Source data below:

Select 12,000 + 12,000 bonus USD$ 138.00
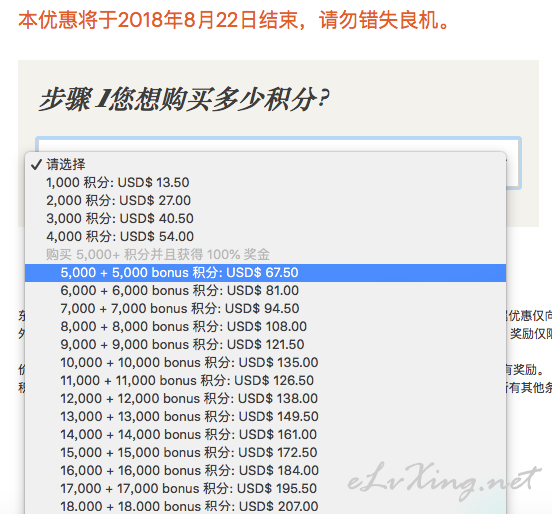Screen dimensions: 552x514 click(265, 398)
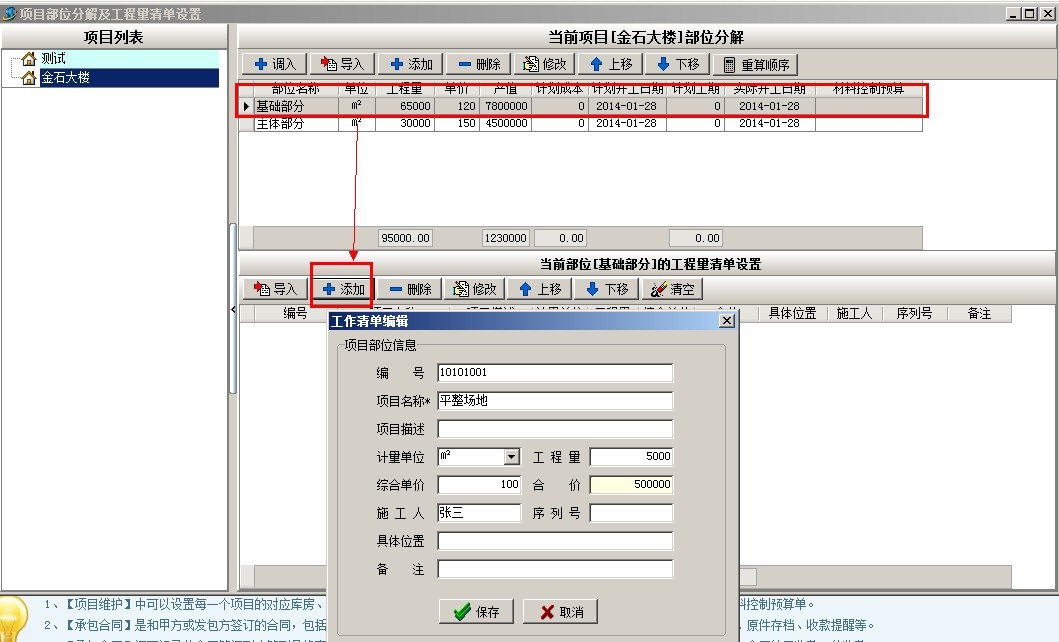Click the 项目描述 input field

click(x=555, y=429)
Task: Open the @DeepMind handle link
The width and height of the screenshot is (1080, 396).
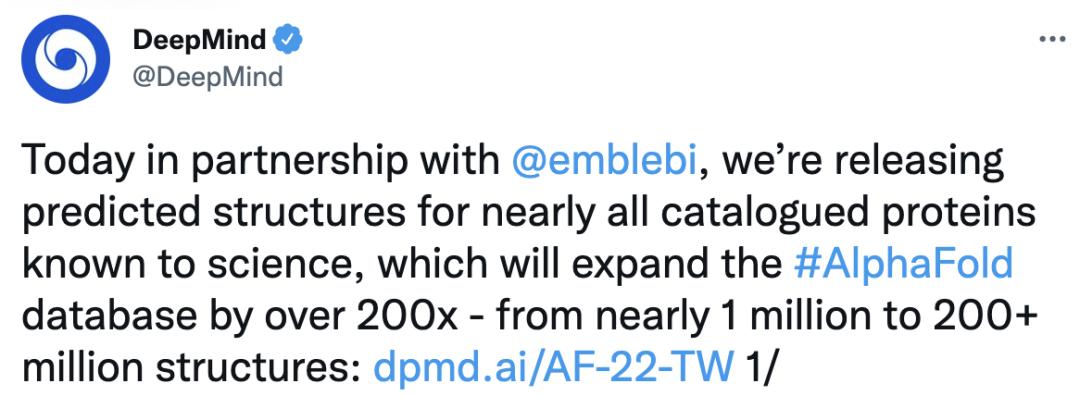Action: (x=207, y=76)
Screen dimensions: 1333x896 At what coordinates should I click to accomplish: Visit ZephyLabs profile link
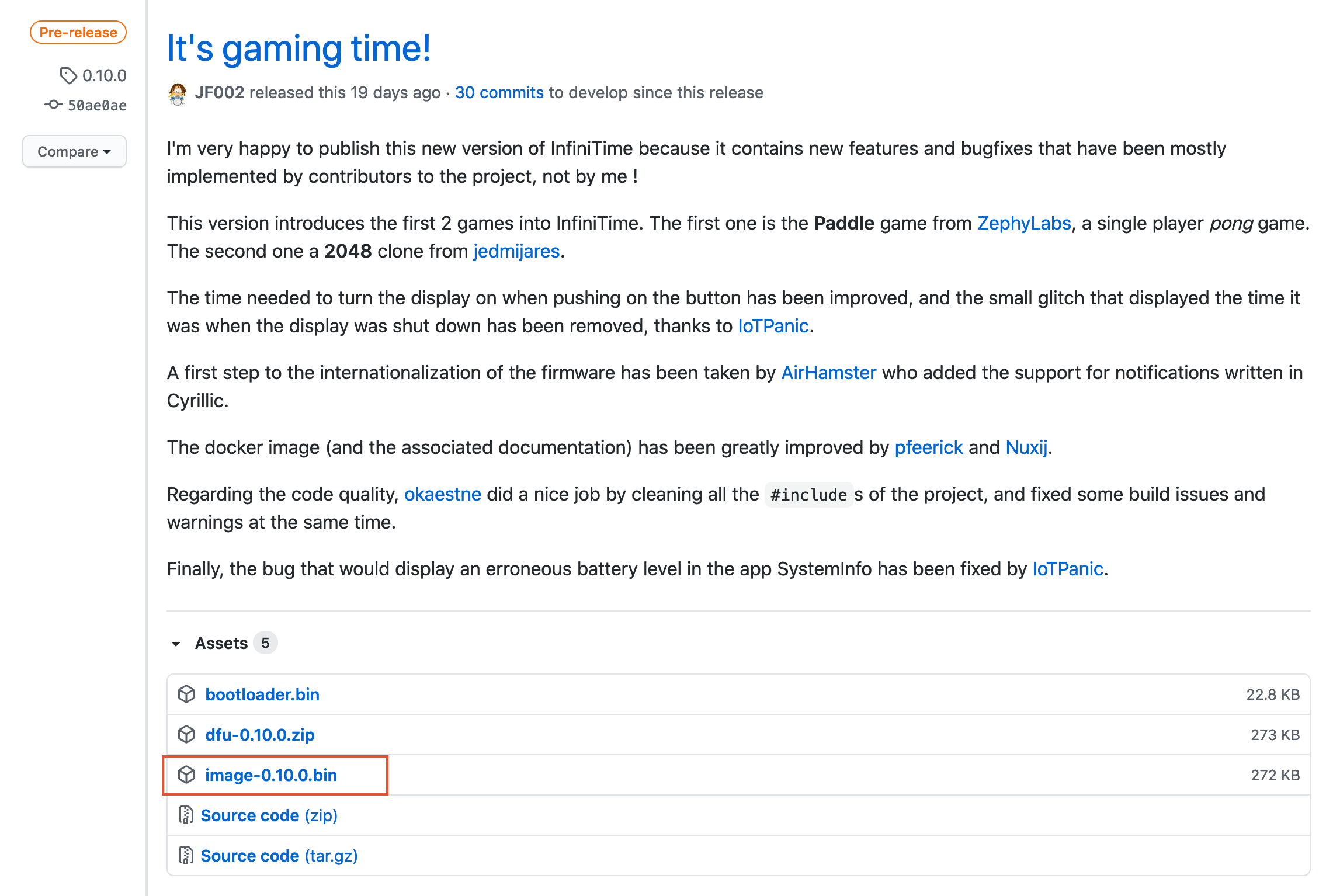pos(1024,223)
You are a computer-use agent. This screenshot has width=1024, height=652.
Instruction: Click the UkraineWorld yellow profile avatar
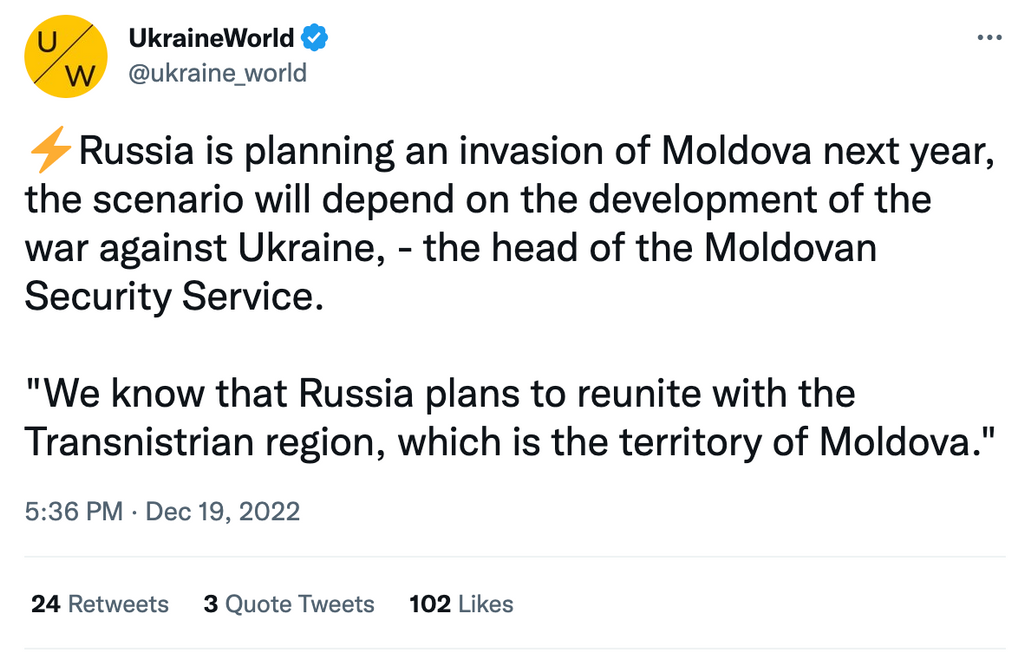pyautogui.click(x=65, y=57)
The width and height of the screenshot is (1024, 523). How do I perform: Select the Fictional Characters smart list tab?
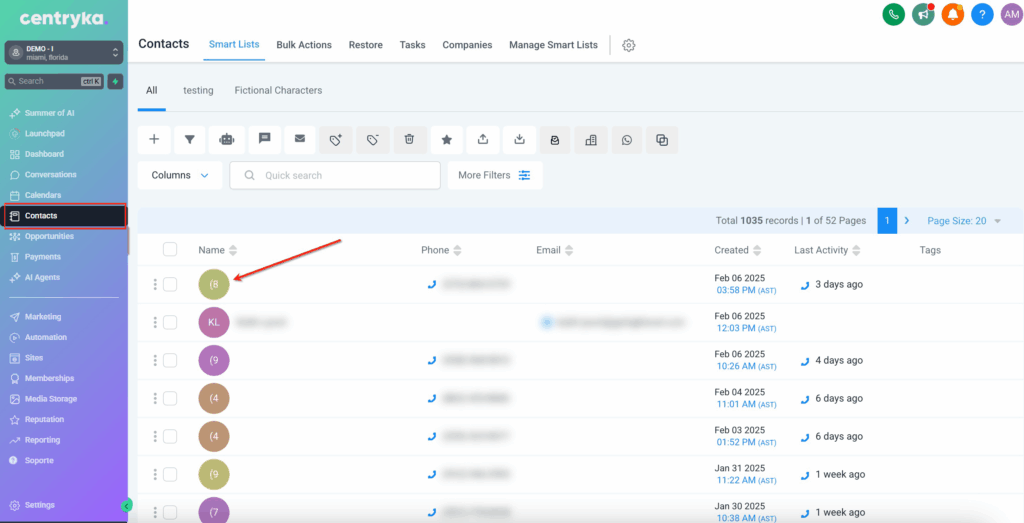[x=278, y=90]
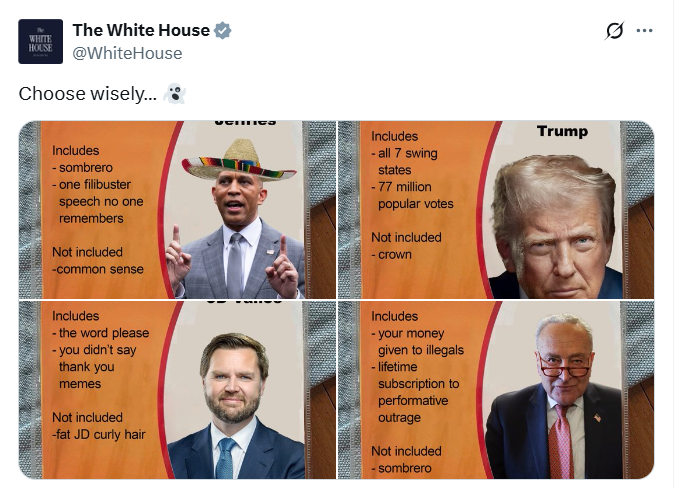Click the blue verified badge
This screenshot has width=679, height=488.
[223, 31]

End of Source data.

Here the job is to repeat the entries verbatim while leaving all pictures out.

■ Task result:
Select 12,000 + 12,000 bonus USD$ 138.00
Screen dimensions: 552x514 click(265, 398)
Click the 项目描述 input field

click(x=555, y=429)
Task: Open the @DeepMind handle link
The width and height of the screenshot is (1080, 396).
Action: (x=207, y=76)
Screen dimensions: 1333x896 At what coordinates should I click to accomplish: Visit ZephyLabs profile link
pos(1024,223)
You are a computer-use agent. This screenshot has width=1024, height=652.
Instruction: Click the UkraineWorld yellow profile avatar
pyautogui.click(x=65, y=57)
The width and height of the screenshot is (1024, 523). How do I perform: Select the Fictional Characters smart list tab?
[x=278, y=90]
Click the blue verified badge
This screenshot has width=679, height=488.
[223, 31]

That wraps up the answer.